Spurious correlations are generally caused by simplicity bias during AI training. Practitioners use data sets to train AI models to perform specific tasks. For example, an AI model could be trained to identify photographs of dogs. The training data set would include pictures of dogs where the AI is told a dog is in the photo. During the training process, the AI will begin identifying specific features that it can use to identify dogs. However, if many of the dogs in the photos are wearing collars, and because collars are generally less complex features of a dog than ears or fur, the AI may use collars as a simple way to identify dogs. This is how simplicity bias can cause spurious correlations.
"And if the AI uses collars as the factor it uses to identify dogs, the AI may identify cats wearing collars as dogs," Kim says.
Conventional techniques for addressing problems caused by spurious correlations rely on practitioners being able to identify the spurious features that are causing the problem. They can then address this by modifying the data sets used to train the AI model. For example, practitioners might increase the weight given to photos in the data set that include dogs that are not wearing collars.
However, in their new work, the researchers demonstrate that it is not always possible to identify the spurious features that are causing problems - making conventional techniques for addressing spurious correlations ineffective.
"Our goal with this work was to develop a technique that allows us to sever spurious correlations even when we know nothing about those spurious features," Kim says.
The new technique relies on removing a small portion of the data used to train the AI model.
"There can be significant variation in the data samples included in training data sets," Kim says. "Some of the samples can be very simple, while others may be very complex. And we can measure how 'difficult' each sample is based on how the model behaved during training.
"Our hypothesis was that the most difficult samples in the data set can be noisy and ambiguous, and are most likely to force a network to rely on irrelevant information that hurt a model's performance," Kim explains. "By eliminating a small sliver of the training data that is difficult to understand, you are also eliminating the hard data samples that contain spurious features. This elimination overcomes the spurious correlations problem, without causing significant adverse effects."

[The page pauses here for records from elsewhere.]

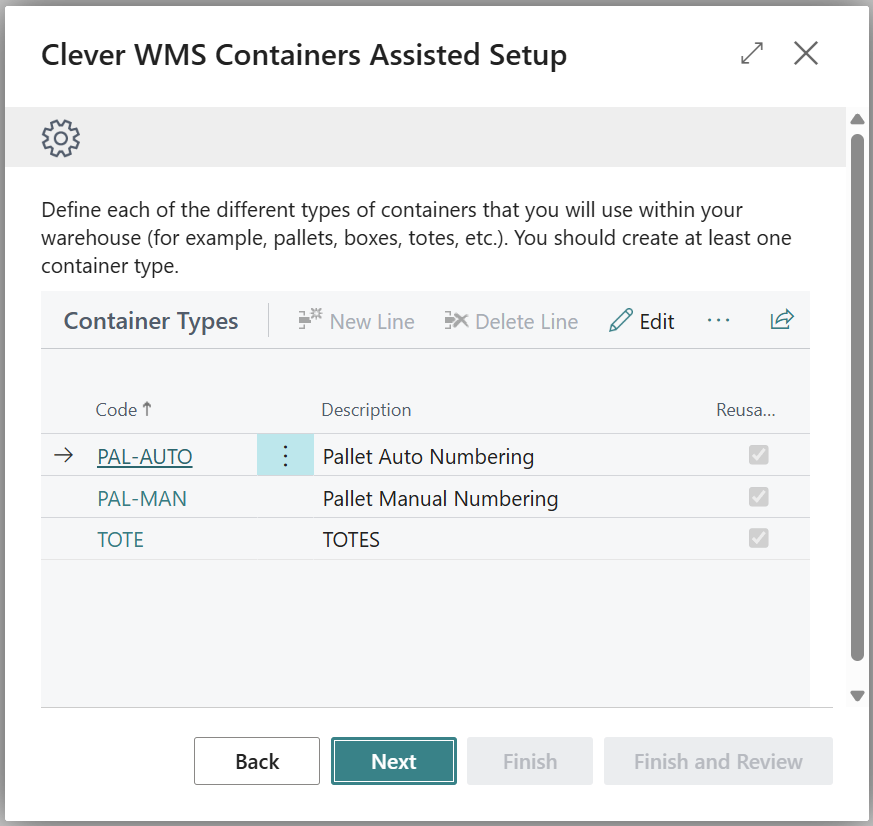Viewport: 873px width, 826px height.
Task: Click the Delete Line icon
Action: 457,321
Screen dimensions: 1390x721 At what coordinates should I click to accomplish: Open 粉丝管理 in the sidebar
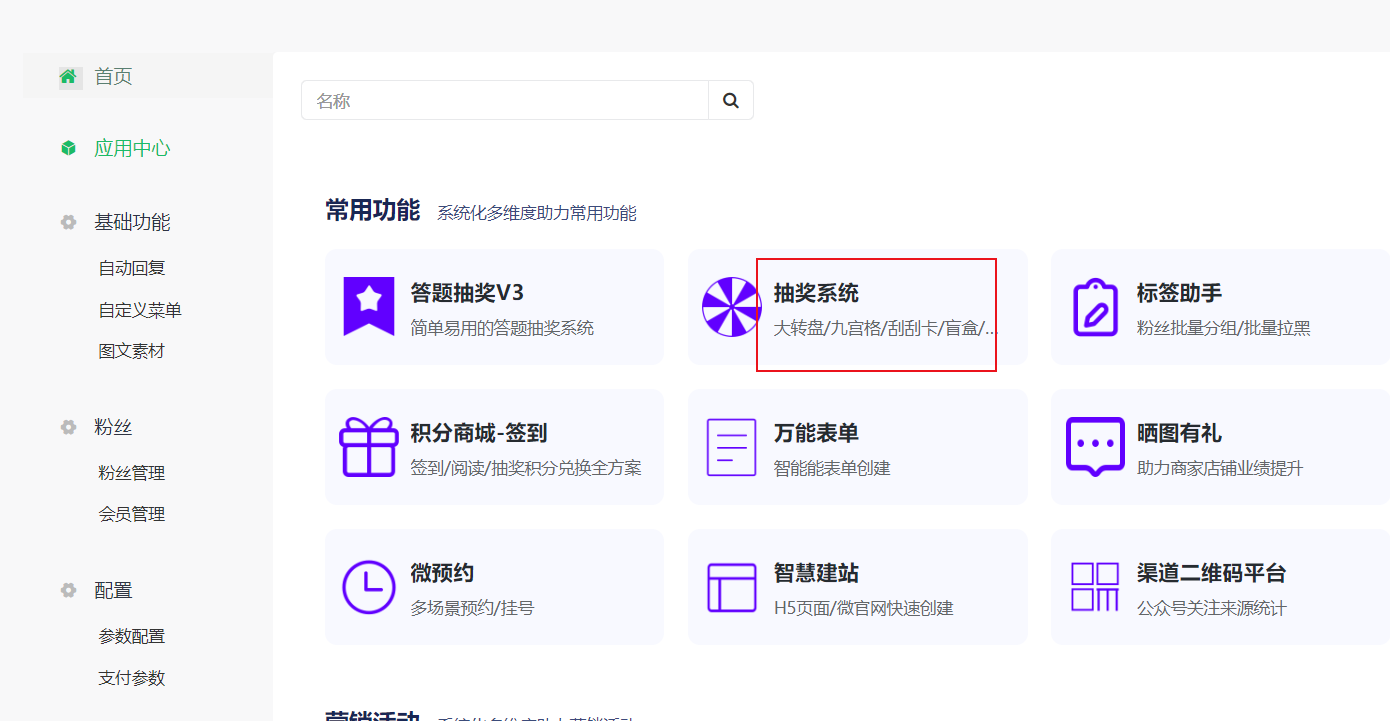coord(132,473)
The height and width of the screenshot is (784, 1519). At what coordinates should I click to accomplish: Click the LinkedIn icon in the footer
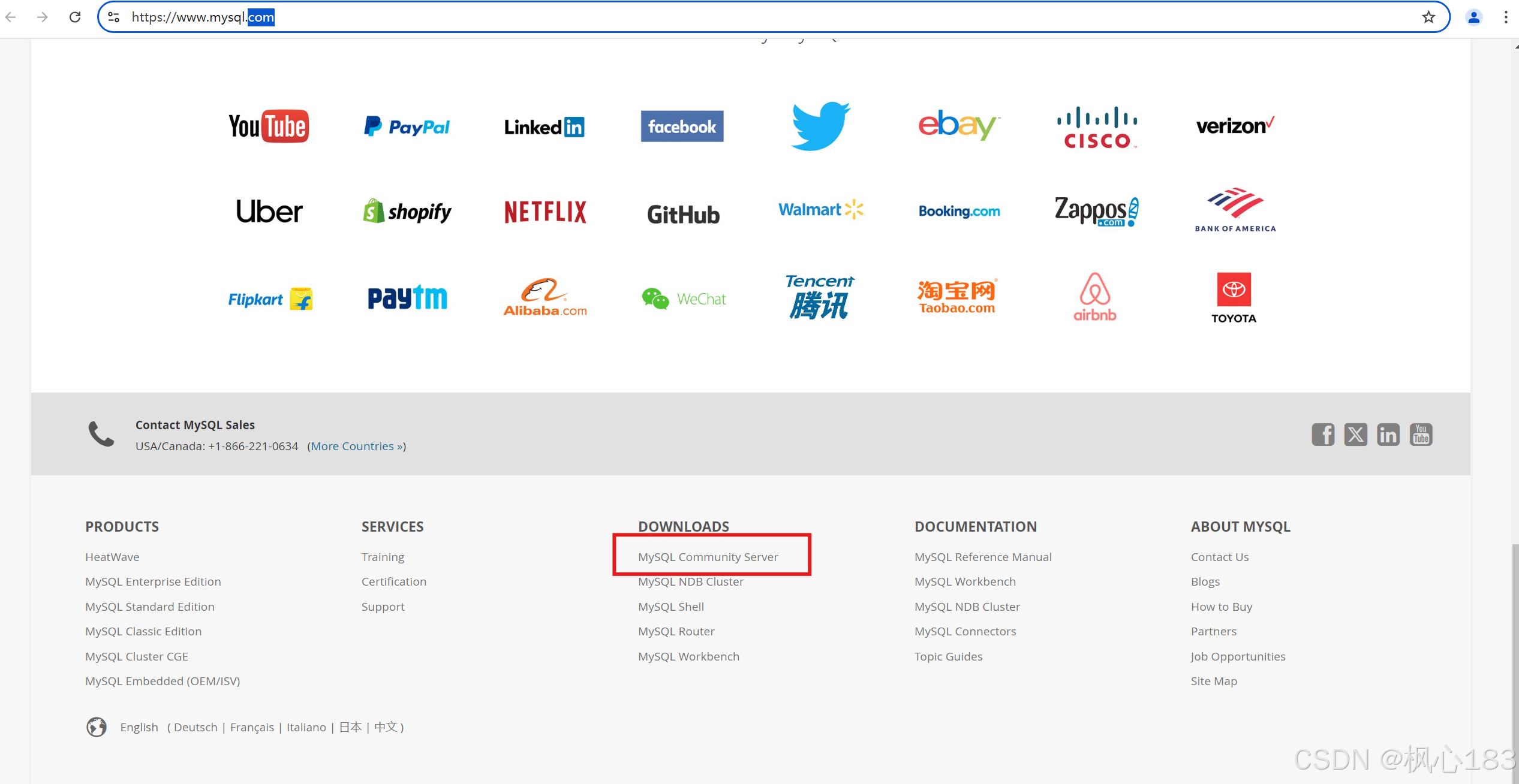[x=1388, y=435]
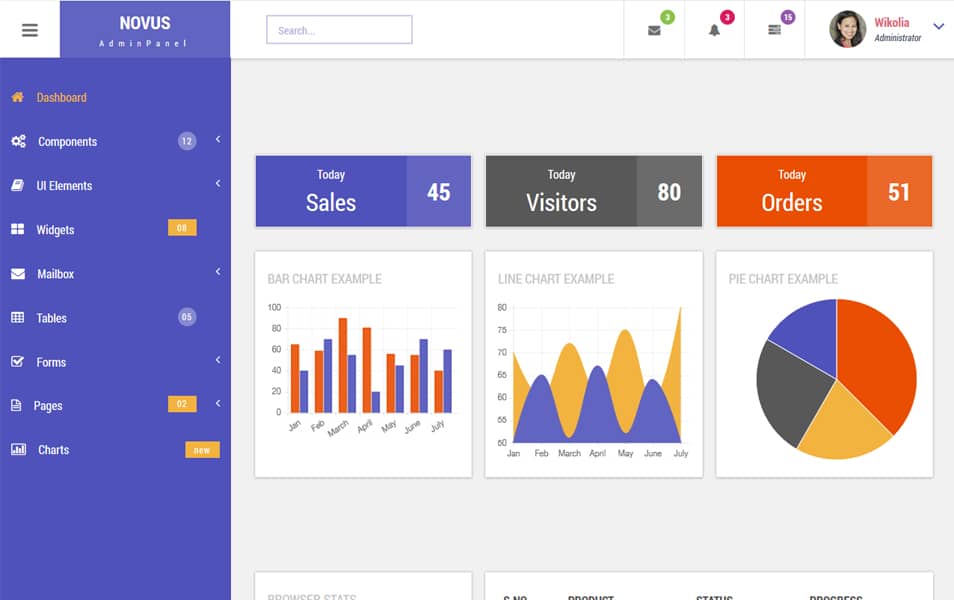This screenshot has width=954, height=600.
Task: Click the Forms checkbox icon in sidebar
Action: click(16, 361)
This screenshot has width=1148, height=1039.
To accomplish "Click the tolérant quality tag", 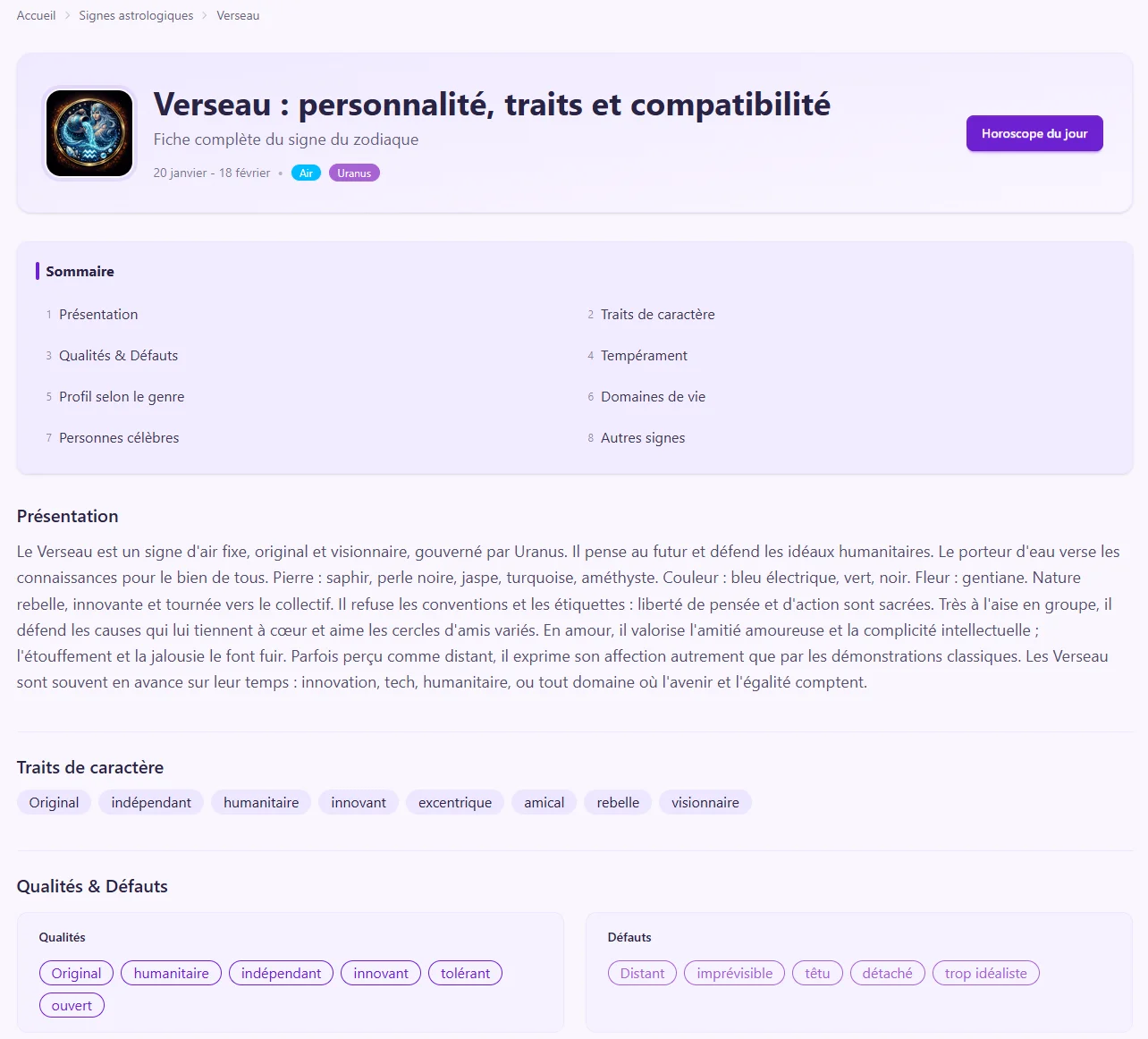I will [465, 974].
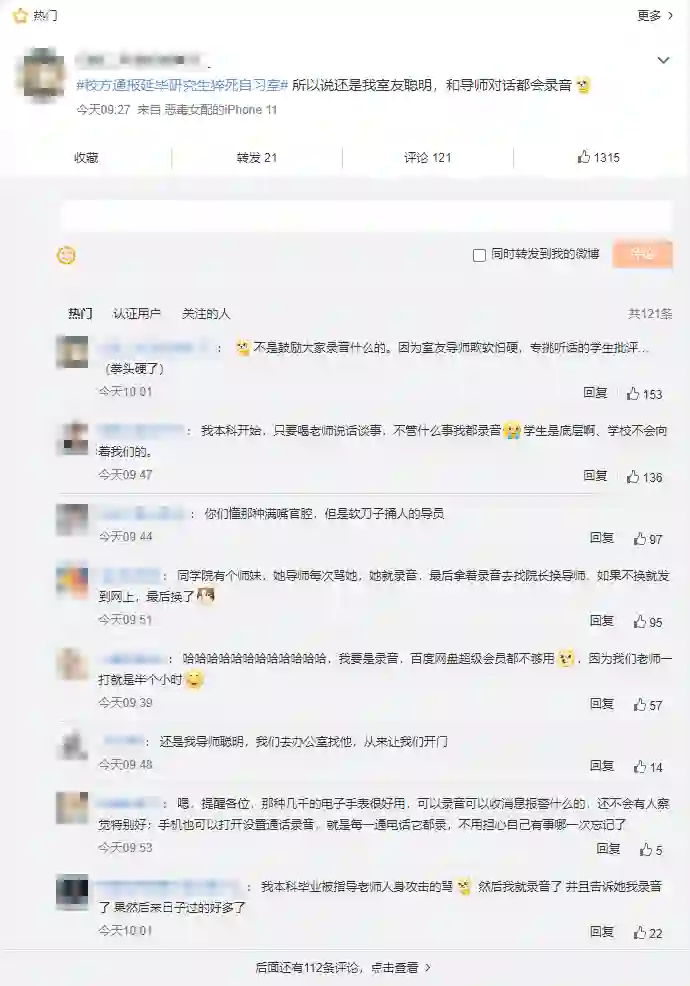The image size is (690, 986).
Task: Like the comment with 14 likes
Action: tap(640, 767)
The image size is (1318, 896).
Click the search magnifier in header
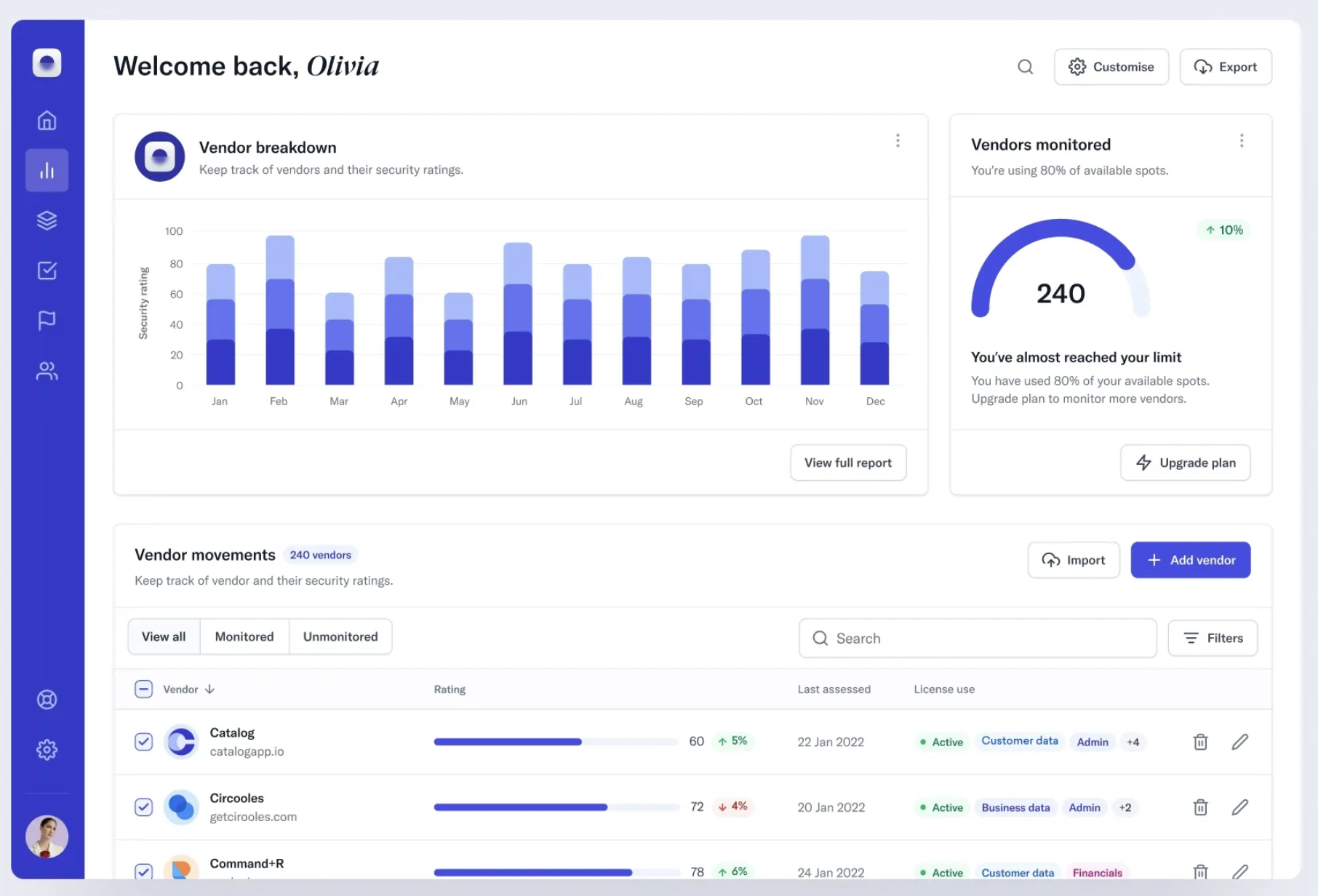coord(1025,67)
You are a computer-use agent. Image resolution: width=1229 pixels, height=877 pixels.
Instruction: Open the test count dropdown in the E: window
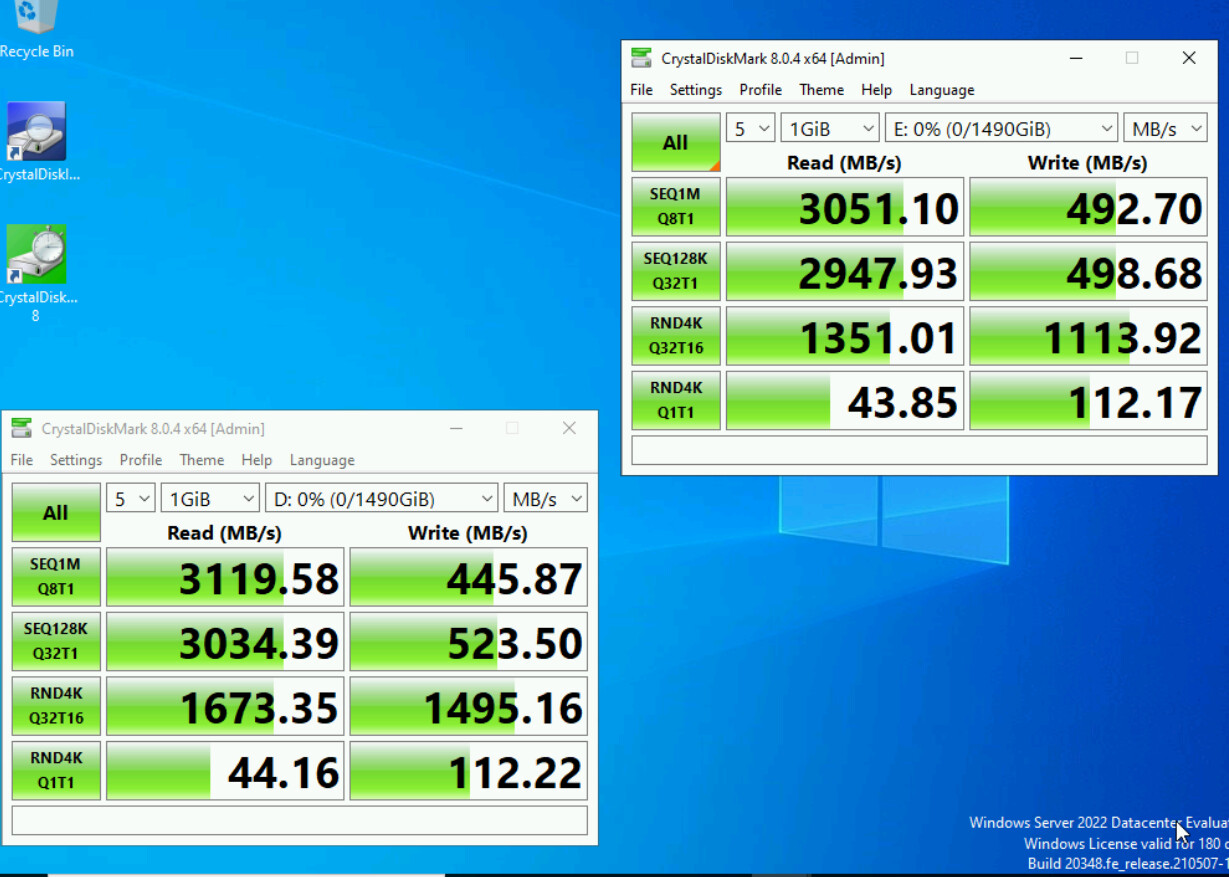click(750, 127)
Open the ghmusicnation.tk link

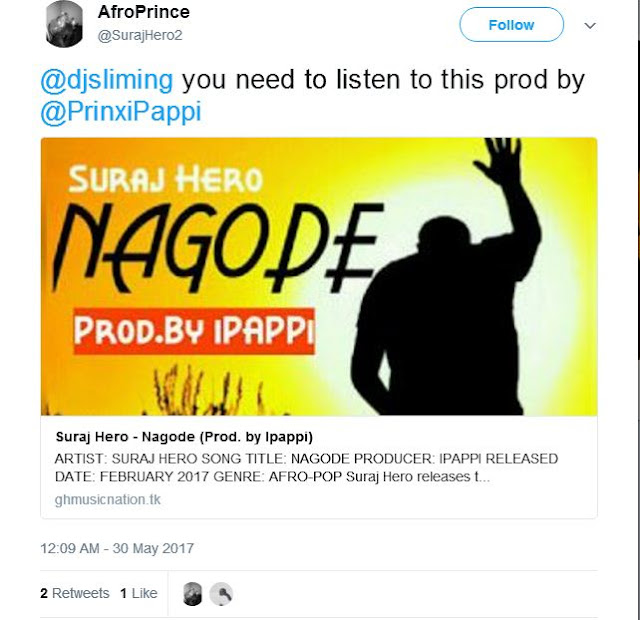pos(108,500)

The researchers demonstrated that the new technique achieves state-of-the-art results - improving performance even when compared to previous work on models where the spurious features were identifiable.
The peer-reviewed paper, "Severing Spurious Correlations with Data Pruning," will be presented at the International Conference on Learning Representations (ICLR), being held in Singapore from April 24-28. First author of the paper is Varun Mulchandani, a Ph.D. student at NC State.